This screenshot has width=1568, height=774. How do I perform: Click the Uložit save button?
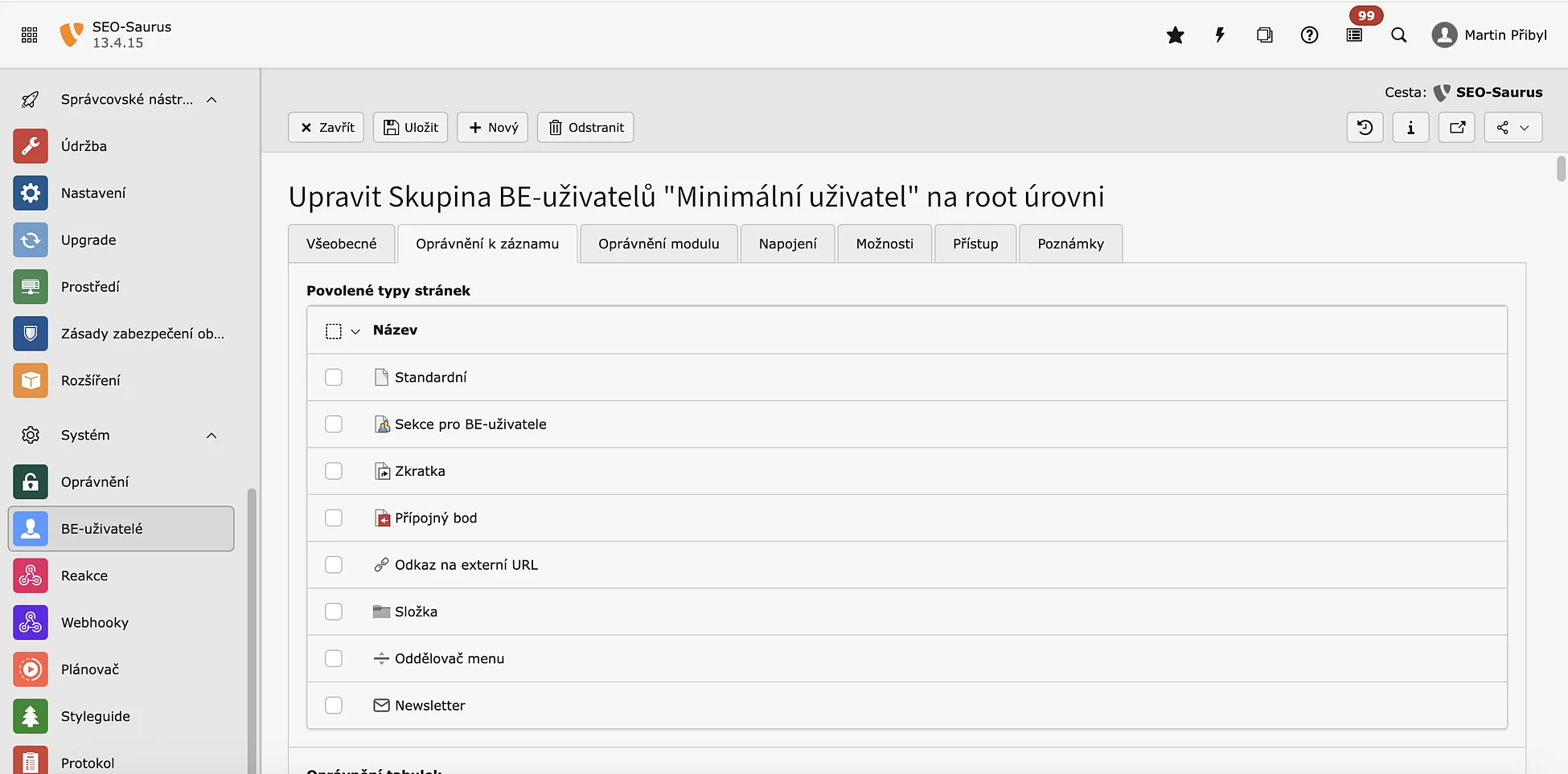(410, 128)
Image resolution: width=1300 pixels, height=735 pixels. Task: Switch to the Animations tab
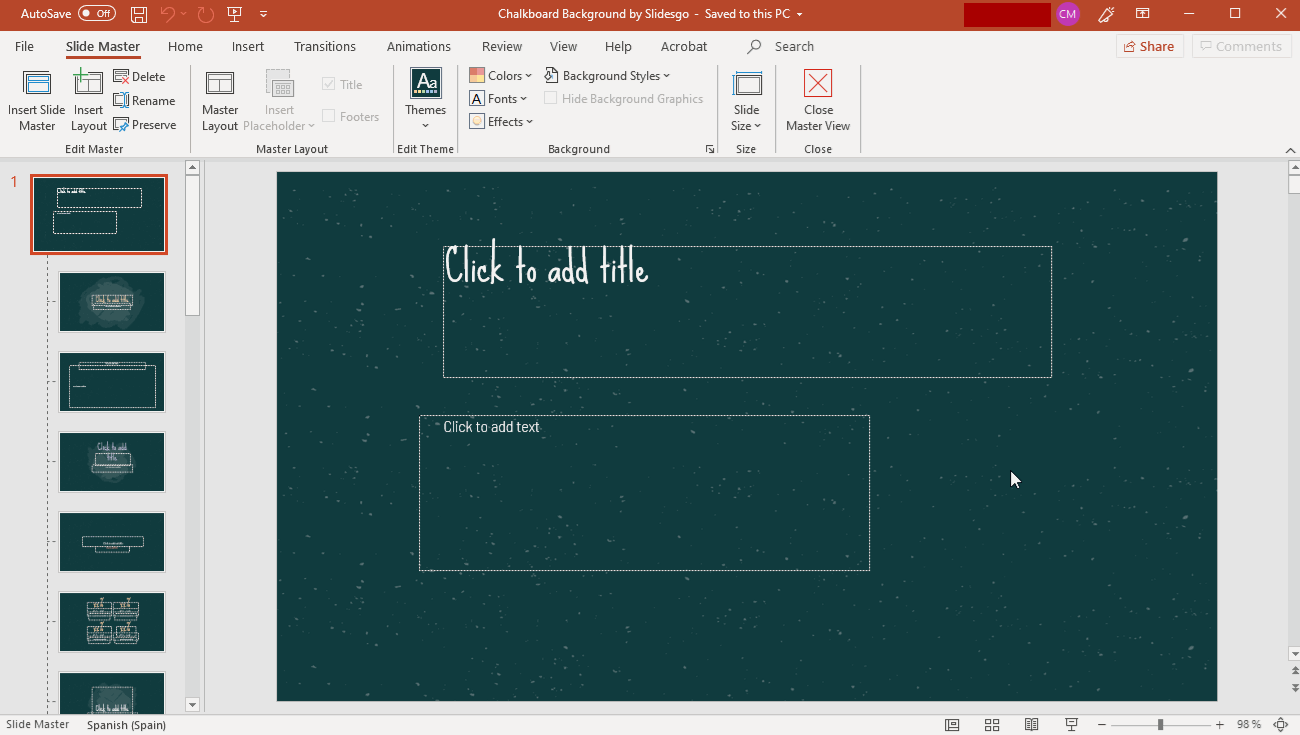click(x=418, y=47)
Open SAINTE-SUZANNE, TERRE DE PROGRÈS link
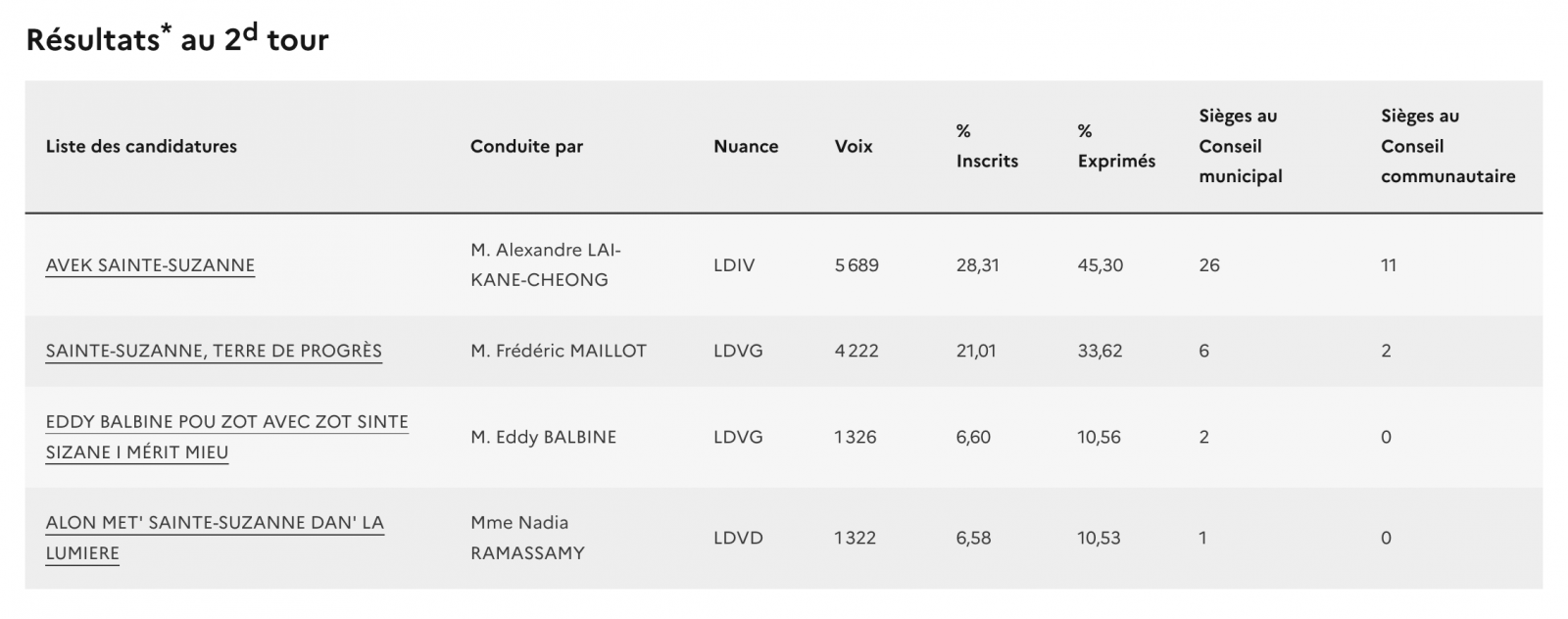Screen dimensions: 1568x619 [214, 351]
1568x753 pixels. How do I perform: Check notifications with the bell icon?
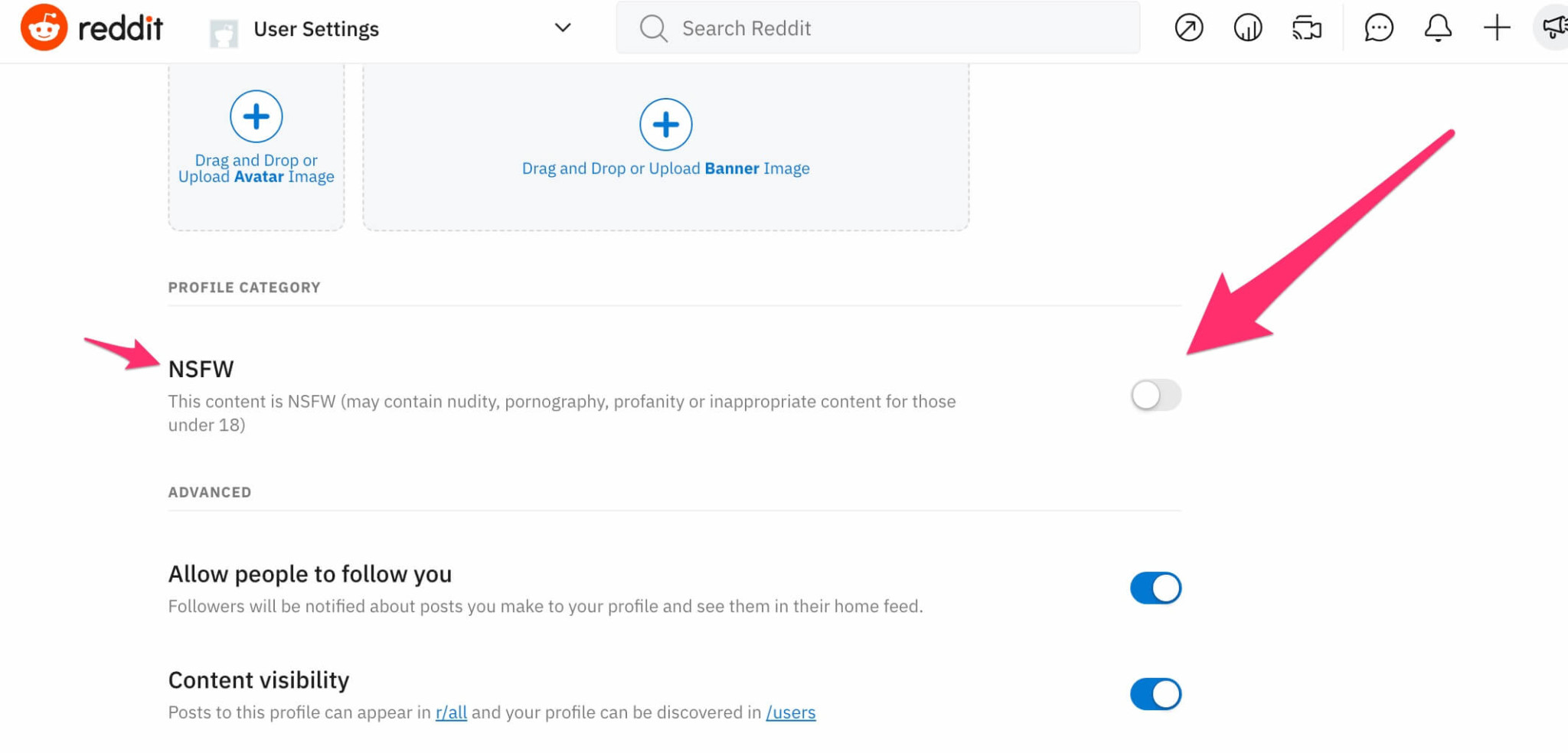click(1438, 28)
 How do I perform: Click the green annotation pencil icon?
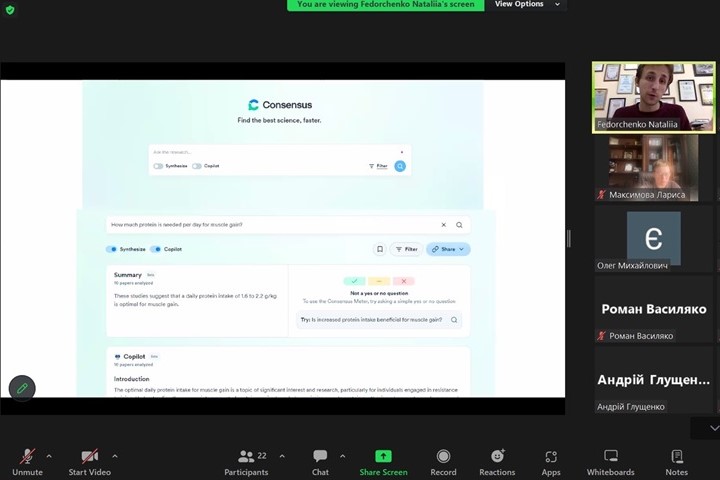(x=22, y=388)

= = = =

EXERCISE DESCRIPTION
All records must be output exactly as they are, except for the pictures, which are left out.

PROBLEM SOLUTION
This screenshot has width=1568, height=774. How do I perform: Click the Uložit save button?
(410, 128)
Image resolution: width=1300 pixels, height=735 pixels. Task: Switch to the Animations tab
click(x=418, y=47)
Open SAINTE-SUZANNE, TERRE DE PROGRÈS link
Screen dimensions: 1568x619 [214, 351]
1568x753 pixels. How do I perform: Check notifications with the bell icon?
click(1438, 28)
 How do I perform: Click the green annotation pencil icon?
(x=22, y=388)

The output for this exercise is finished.